Me dio la impresión de que venían de comer, porque estaban todos muy animados
en conversaciones que, en general, se desarrollaban con algunos decibelios por
encima de lo agradable.
Una
de mis manías confesables, es que siempre me fijo en el calzado de las
personas, ya sean hombres, mujeres, niños, presentadores de televisión,
parroquianos en un bar, cafetería, restaurante…Siempre y a todos. La otra manía
está íntimamente ligada a la anterior. También me fijo en la manera de vestir y
de este numeroso grupo me llamó la atención que, mientras yo llevaba puesto el
plumas y no me sobraba nada, muchos de ellos llevaban ropa mucho más ligera de
lo que las circunstancias aconsejaban. Además, y eso es otra de mis manís, me
fijé en su acento y me pareció que provenían de Canarias, con lo que, de ser
cierto, mis observaciones acerca de la vestimenta y el calzado encajaban. Pensé
que en cuanto los últimos rayos de sol se ocultaran tras los picos más altos,
lo iban a pasar mal. Creo que no me equivoqué.
A
la hora convenida los responsables del embarque nos llamaron por riguroso
orden. Un orden que ellos habían establecido sin informar de ello a nadie. Para
que no se formaran aglomeraciones que podrían terminar en algún tipo de
incidente, los pasajeros accedían a la embarcación en grupos de diez. Los
primeros en ser llamados fueron, precisamente, los turistas del autobús.
El
catamarán tenía una cubierta en la parte superior, al descubierto, y otra
inferior, completamente cerrada.

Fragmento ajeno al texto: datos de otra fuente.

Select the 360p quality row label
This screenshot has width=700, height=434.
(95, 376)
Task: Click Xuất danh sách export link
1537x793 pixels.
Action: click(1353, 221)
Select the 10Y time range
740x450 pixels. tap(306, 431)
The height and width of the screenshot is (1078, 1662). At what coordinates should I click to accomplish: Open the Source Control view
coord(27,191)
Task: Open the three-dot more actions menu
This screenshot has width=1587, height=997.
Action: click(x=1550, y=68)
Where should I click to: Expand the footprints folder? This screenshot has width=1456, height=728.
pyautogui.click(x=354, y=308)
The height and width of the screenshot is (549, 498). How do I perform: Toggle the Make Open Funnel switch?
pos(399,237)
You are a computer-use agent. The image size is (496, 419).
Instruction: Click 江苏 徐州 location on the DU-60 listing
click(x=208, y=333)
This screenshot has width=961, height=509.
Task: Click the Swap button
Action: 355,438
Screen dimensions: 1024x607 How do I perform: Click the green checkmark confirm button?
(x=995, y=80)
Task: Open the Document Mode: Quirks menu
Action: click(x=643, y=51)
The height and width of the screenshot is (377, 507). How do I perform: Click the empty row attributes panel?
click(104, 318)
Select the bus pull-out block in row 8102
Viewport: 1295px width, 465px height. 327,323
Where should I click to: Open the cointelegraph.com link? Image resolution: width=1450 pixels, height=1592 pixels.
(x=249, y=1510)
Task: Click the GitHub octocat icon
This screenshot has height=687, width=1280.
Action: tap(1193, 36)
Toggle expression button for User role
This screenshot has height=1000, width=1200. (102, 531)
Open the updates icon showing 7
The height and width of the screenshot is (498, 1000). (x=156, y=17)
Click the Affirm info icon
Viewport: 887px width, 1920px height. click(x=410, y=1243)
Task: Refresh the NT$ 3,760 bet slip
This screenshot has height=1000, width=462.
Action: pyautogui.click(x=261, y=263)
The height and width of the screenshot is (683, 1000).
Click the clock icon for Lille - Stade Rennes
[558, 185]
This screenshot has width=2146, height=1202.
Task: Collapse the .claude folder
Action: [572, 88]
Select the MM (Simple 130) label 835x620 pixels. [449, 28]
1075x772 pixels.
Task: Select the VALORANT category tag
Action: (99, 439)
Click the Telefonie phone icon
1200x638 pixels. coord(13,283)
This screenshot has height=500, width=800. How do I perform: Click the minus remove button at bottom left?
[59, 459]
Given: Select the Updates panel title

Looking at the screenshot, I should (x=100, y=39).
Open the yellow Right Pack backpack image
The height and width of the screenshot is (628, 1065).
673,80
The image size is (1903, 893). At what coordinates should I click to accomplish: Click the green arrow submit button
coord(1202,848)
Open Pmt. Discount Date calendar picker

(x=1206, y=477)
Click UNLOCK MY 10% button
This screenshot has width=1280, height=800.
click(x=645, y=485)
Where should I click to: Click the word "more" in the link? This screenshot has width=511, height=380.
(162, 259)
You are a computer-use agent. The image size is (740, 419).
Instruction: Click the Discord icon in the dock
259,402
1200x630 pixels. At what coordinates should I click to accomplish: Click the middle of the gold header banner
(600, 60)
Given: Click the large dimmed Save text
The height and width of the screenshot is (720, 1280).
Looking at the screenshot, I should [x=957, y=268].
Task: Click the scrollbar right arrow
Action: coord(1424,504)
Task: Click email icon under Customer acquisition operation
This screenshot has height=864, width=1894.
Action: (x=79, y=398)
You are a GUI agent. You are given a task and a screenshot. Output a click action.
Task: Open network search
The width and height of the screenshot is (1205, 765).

Yo pensé que, si todos decidían asentarse en
la interior, a nosotros no nos iba a quedar más espacio que la de arriba, al
aire libre y la idea no me gustó ni un pelo. Arriba, con la temperatura que
hacía, en una embarcación en marcha y con el sol que apenas calentaba porque en
breve comenzaría a anochecer, el que estuviera ahí, lo iba a pasar mal. Menos
mal que a la inmensa mayoría les dio por ir en la cubierta despejada.
Una
vez que todos los del autobús fueron ubicados, del resto de los allí presentes,
nosotros fuimos los primeros. Por antigüedad de la reserva. Salimos disparados
a encontrar dos asientos en la cubierta de abajo, donde, nada más entrar, se
disfrutaba de una cálida temperatura. Me dieron pena los de arriba. Tal vez,
terminaran lanzando por la mura de babor algún cadáver fruto de la hipotermia.
Durante
el paseo por el embalse el guía nos fue ilustrando – entre bromas, gracietas y
alguna crítica política también - acerca de los cultivos en bancadas, la razón
por la que se veían tantos rastros de árboles y maleza flotando, o el daño que
supuso para los peces la interrupción artificial de la corriente del río, por
ejemplo. También llamaba nuestra atención sobre diferentes formas peculiares en
las paredes rocosas, que asemejaban figuras, rostros, historias, leyendas, etc.
etc. etc.
La
finalización del recorrido y el atraque coincidió con la puesta de sol. Los
pasajeros que habían soportado estoicamente en la cubierta despejada corrían –
literalmente - hacia la cafetería a ver si con un café o tal vez, algo más
fuerte, les hacía entrar en calor. Nosotros volvimos al Parador.
Todavía
teníamos tiempo de sobra hasta la hora de la cena. Nos quedamos en la cafetería
tomando una copa. Había una televisión gigante que colgaba del techo al fondo
del comedor y a alguien se le había ocurrido la feliz idea de sintonizar el
partido del Real Madrid contra el Liverpool. Yo estaba tan concentrado en mi
viaje que ni siquiera era consciente de que jugaba el Madrid en Champions. Así
es que, me senté de cara al televisor mientras el camarero me servía un cubata.
¡Qué dura es la vida!
Lo
malo vino después. Fue uno de los peores partidos que le había visto jugar al Madrid
y palmó. Palmó, pero, además, bien palmado y encima fallando un penalti. En
fin, un desastre que dejó cariacontecidos a la media docena de aficionados que,
por sus reacciones, deduje que también eran gente decente, o sea, del Madrid.
A
la hora de la cena intentamos escoger otro lugar de los pueblos de los alrededores,
más que nada por salir un poco de esa atmósfera y conocer algo más, pero lo
cierto es que en la época del año en la que fuimos la mayor parte de los
restaurantes estaba cerrados. La idea de cenar en el Parador tampoco es que
resultara desagradable, ni mucho menos, y bajamos al comedor, que antiguamente
era el espacio reservado a las caballerizas.
Al
regresar a la habitación pasamos de nuevo por delante de la cafetería y vimos
que estaba muy concurrida, sobre todo, las mesas que estaban fuera del comedor
y que daban al claustro. Los platos que servían allí eran los típicos de un
bar-cafetería, tal vez algo más elaborados. Imaginamos que los precios, algo
inferiores a los del restaurante, eran la razón fundamental por la que el lugar
tenía tanto éxito. Tal vez fuera el precio por lo que nos sorprendió tanto
empezar a ver a gente vestida con chándal y zapatillas, que evidentemente, no
encajaban en un entorno así.
Cuando llegamos a la habitación iniciamos los preparativos para nuestra marcha al día siguiente. Abandonaríamos Galicia y comenzaríamos el regreso a casa.